CI Bamboo hung?

mogoodrich · March 3, 2016, 5:38pm

ci.pih-emr.org appears to be hung… jobs are queued but not running and looking at the agents log I see:

There are currently no online remote agents configured on this Bamboo instance.
Mar 3, 2016 4:17:26 PM Remote agent 'gw107.iu.xsede.org (2)' was unresponsive and has gone offline.
Mar 3, 2016 4:17:55 PM Remote agent 'gw108.iu.xsede.org (1)' was unresponsive and has gone offline.
Mar 3, 2016 4:17:55 PM Remote agent 'gw108.iu.xsede.org (2)' was unresponsive and has gone offline.
Mar 3, 2016 5:11:31 PM A remote agent is loading on gw108.iu.xsede.org (127.0.0.1).
Mar 3, 2016 5:11:37 PM A remote agent is loading on gw108.iu.xsede.org (127.0.0.1).
Mar 3, 2016 5:11:42 PM A remote agent is loading on gw107.iu.xsede.org (127.0.0.1).
Mar 3, 2016 5:11:46 PM Remote agent [gw108.iu.xsede.org (4) (2)] came back after a period of inactivity.
Mar 3, 2016 5:11:48 PM A remote agent is loading on gw107.iu.xsede.org (127.0.0.1).
Mar 3, 2016 5:11:50 PM Remote agent [gw108.iu.xsede.org (3) (2)] came back after a period of inactivity.
Mar 3, 2016 5:12:00 PM Remote agent [gw107.iu.xsede.org] came back after a period of inactivity.
Mar 3, 2016 5:12:06 PM Remote agent [gw107.iu.xsede.org (2)] came back after a period of inactivity.
Mar 3, 2016 5:22:25 PM Remote agent 'gw108.iu.xsede.org (1)' was unresponsive and has gone offline.
Mar 3, 2016 5:22:26 PM Remote agent 'gw108.iu.xsede.org (2)' was unresponsive and has gone offline.
Mar 3, 2016 5:22:55 PM Remote agent 'gw107.iu.xsede.org (1)' was unresponsive and has gone offline.

I assume if someone reboots Bamboo and/or the CI machine itself we should be back in business again? Thanks!

@helpdesk

michael · March 3, 2016, 5:39pm

@ryan has just been looking at this in the last hour or so … something is causing the agents to disconnect from the host every few minutes.

mogoodrich · March 3, 2016, 5:40pm

Cool, thanks for the update @michael!

Mark

cintiadr · March 3, 2016, 10:48pm

Taking a look on the logs, will keep an eye.

cintiadr · March 3, 2016, 11:18pm

@michael and @ryan

It’s not really disconnecting every few minutes. It’s reproducible: the agent starts, it picks the first build, predator (the plugin) starts, and the JVM hangs there.
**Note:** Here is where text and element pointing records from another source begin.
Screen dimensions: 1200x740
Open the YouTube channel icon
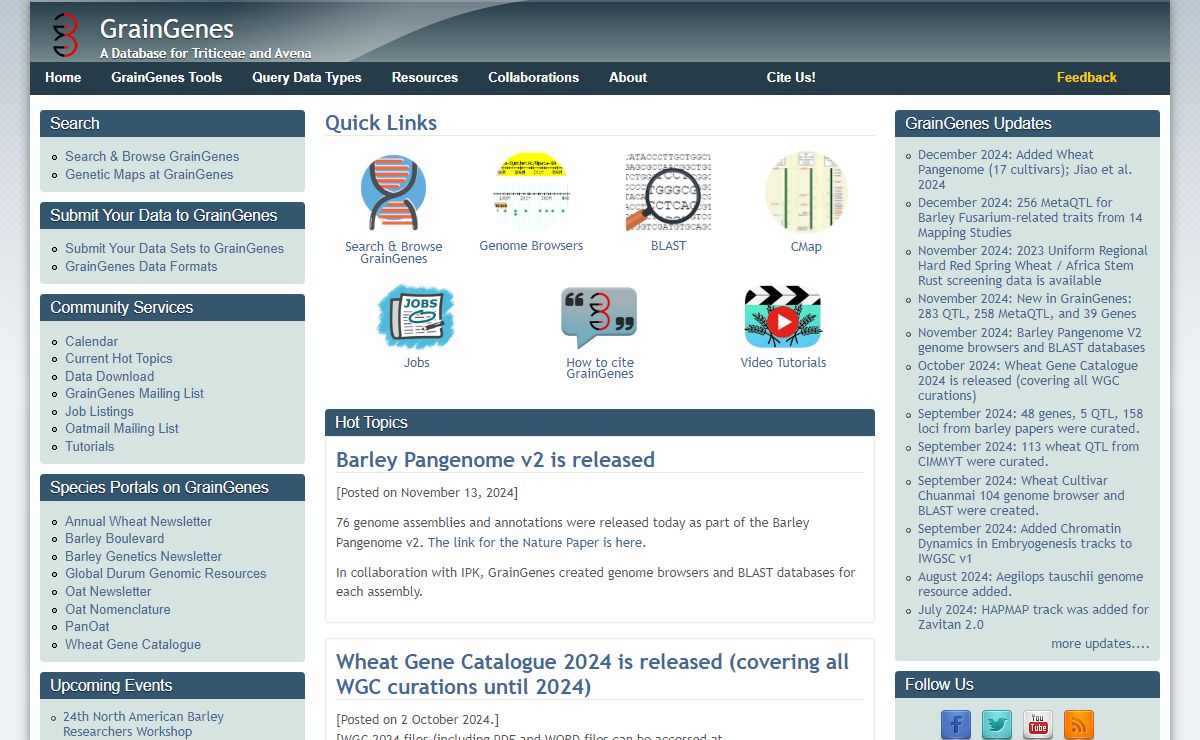[x=1038, y=724]
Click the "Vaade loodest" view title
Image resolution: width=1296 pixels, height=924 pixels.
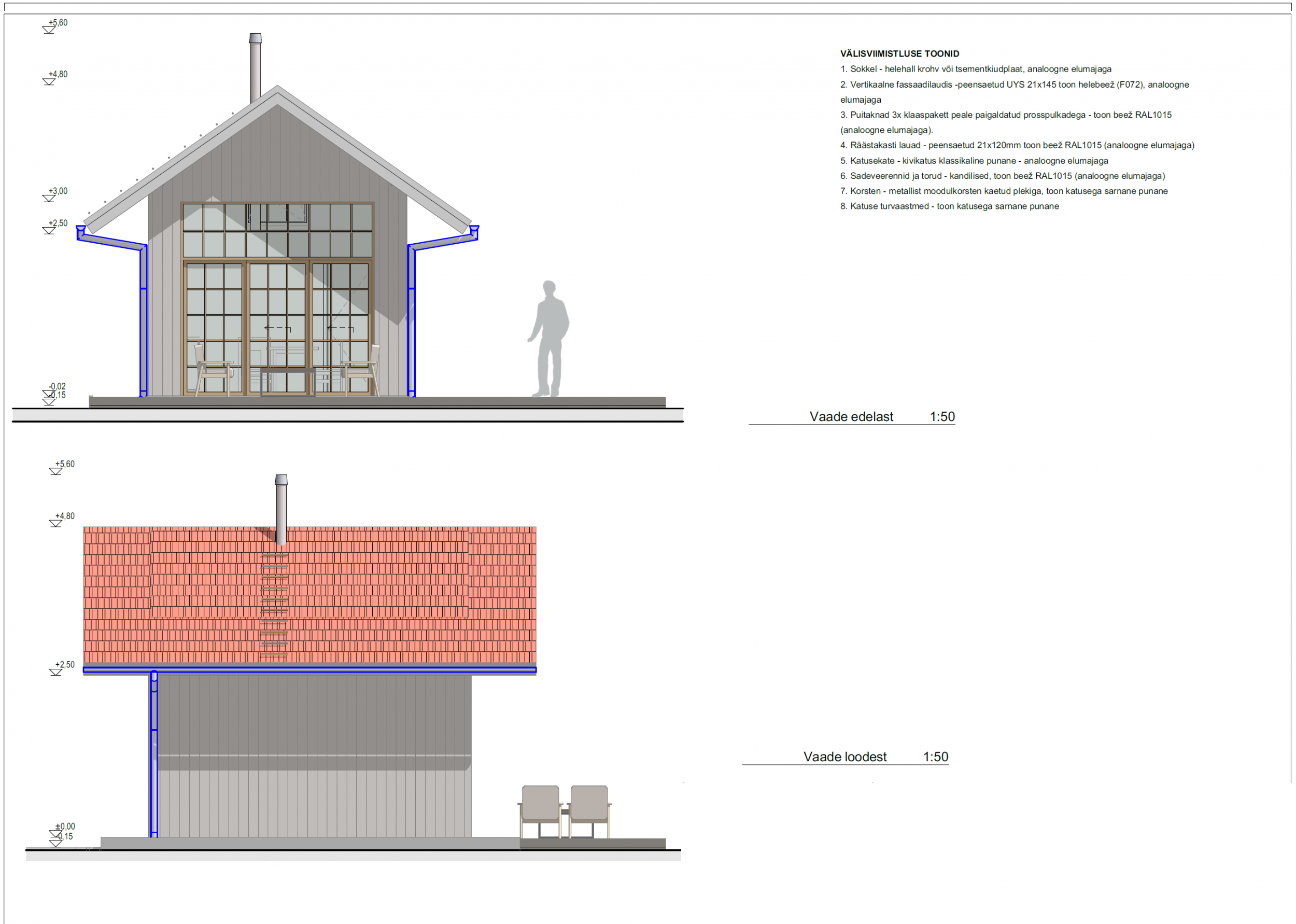point(844,757)
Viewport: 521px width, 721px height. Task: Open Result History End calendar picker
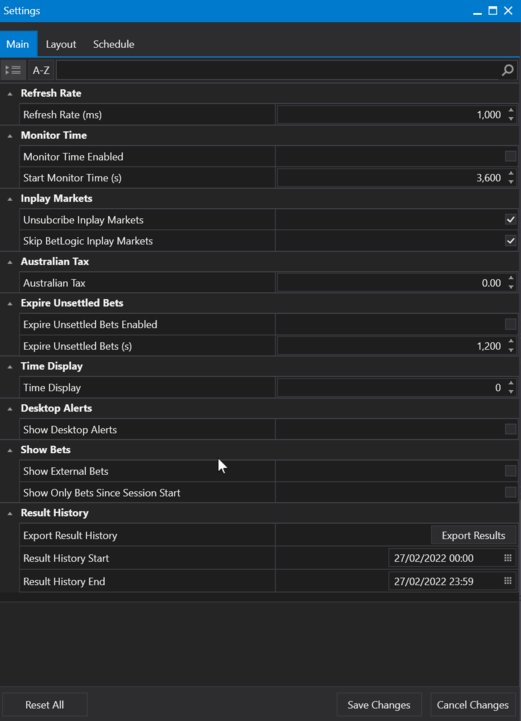508,581
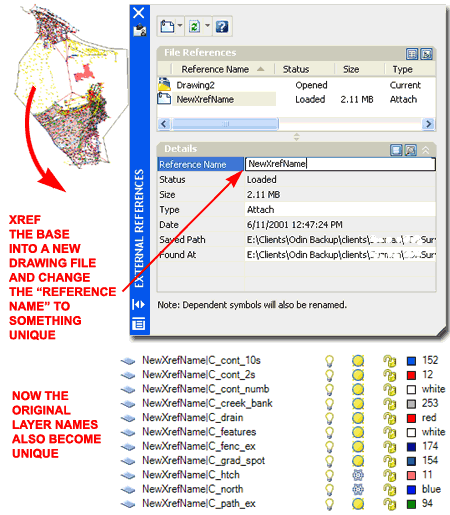This screenshot has width=450, height=515.
Task: Show the Details pane details mode
Action: click(396, 150)
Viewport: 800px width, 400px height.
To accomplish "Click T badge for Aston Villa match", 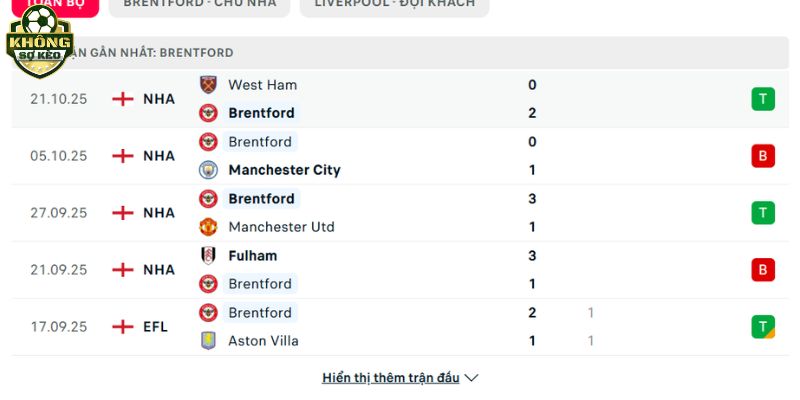I will 763,327.
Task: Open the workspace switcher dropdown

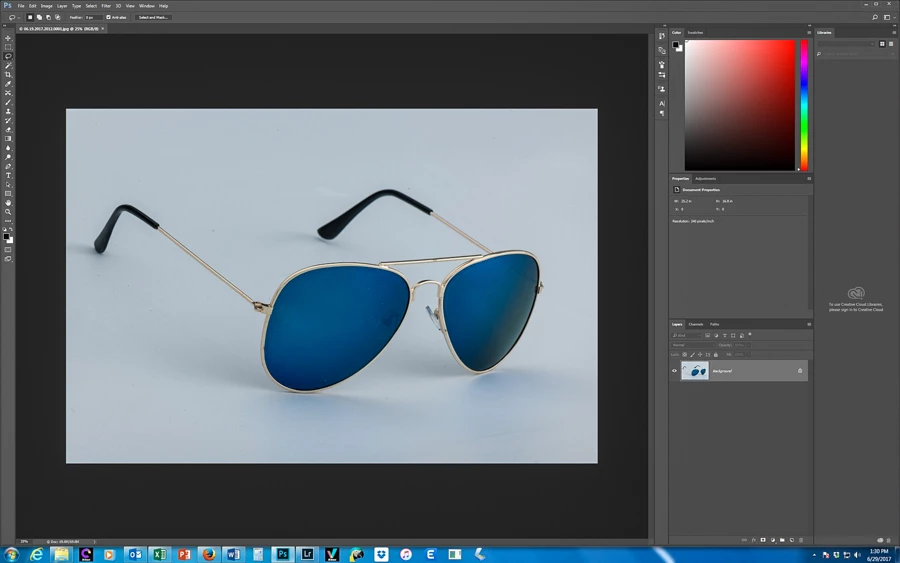Action: click(x=887, y=17)
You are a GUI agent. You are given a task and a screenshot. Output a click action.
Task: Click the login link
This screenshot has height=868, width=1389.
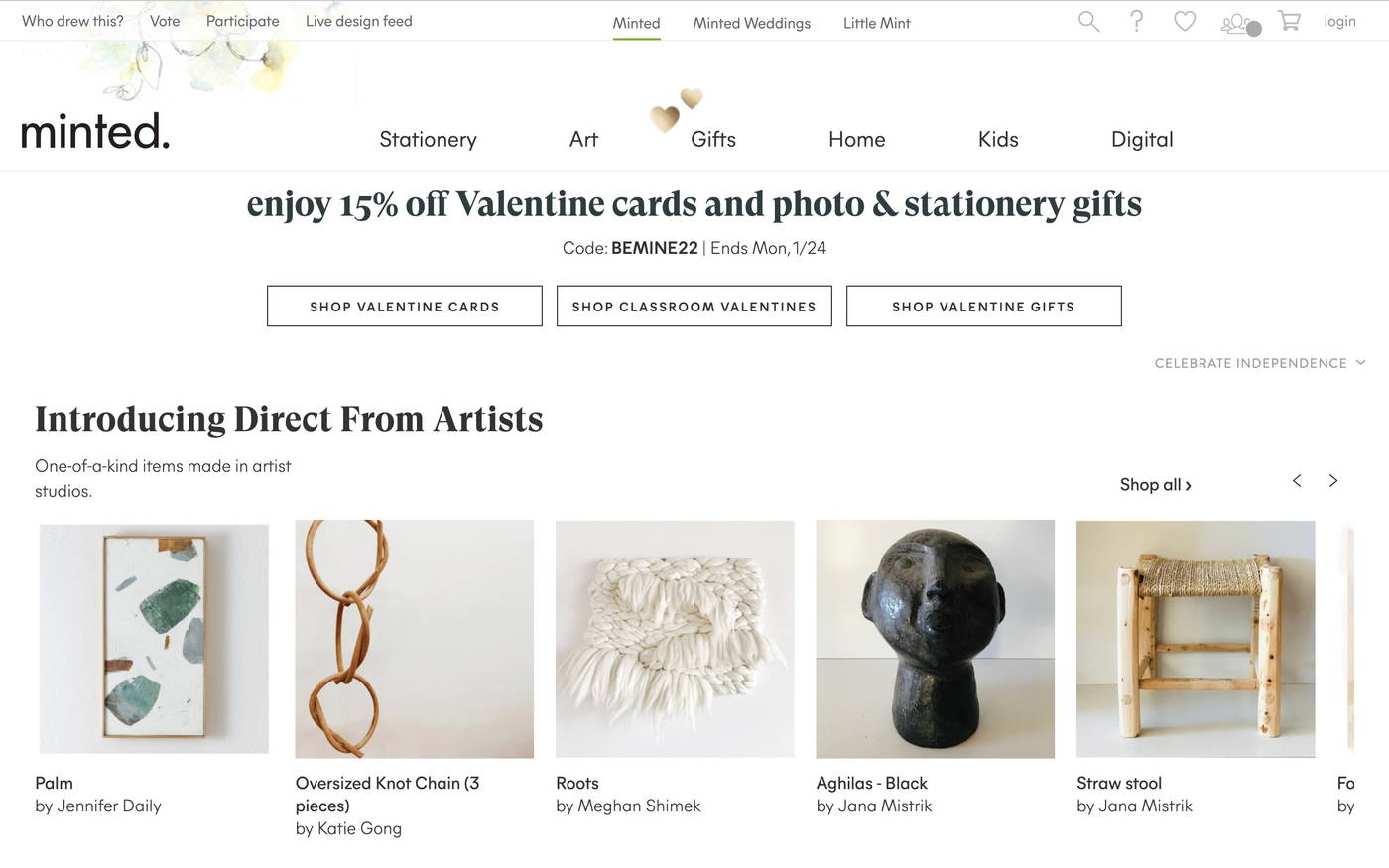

After 10 minutes, bamboo server just decides it’s too long, and kills it.

The line on the logs shows it was about the time the plugin was calculating the free disk space.

The weirdest thing ever; running df /
hungs my terminal. I cannot ctrl+C or anything. Why, why on earth cannot discover how much disk we have free???

I’m trying to disable predator for the moment, but it cause unstable snapshot builds, and we need to fix the under laying cause.

michael · March 3, 2016, 11:31pm

As an update for everyone, we’re trying to get the infra provider to do a power reset (well the equivalent of that for virtual machines) on these two agent hosts, in hope that might clear up some of the weirdness. So far, still waiting.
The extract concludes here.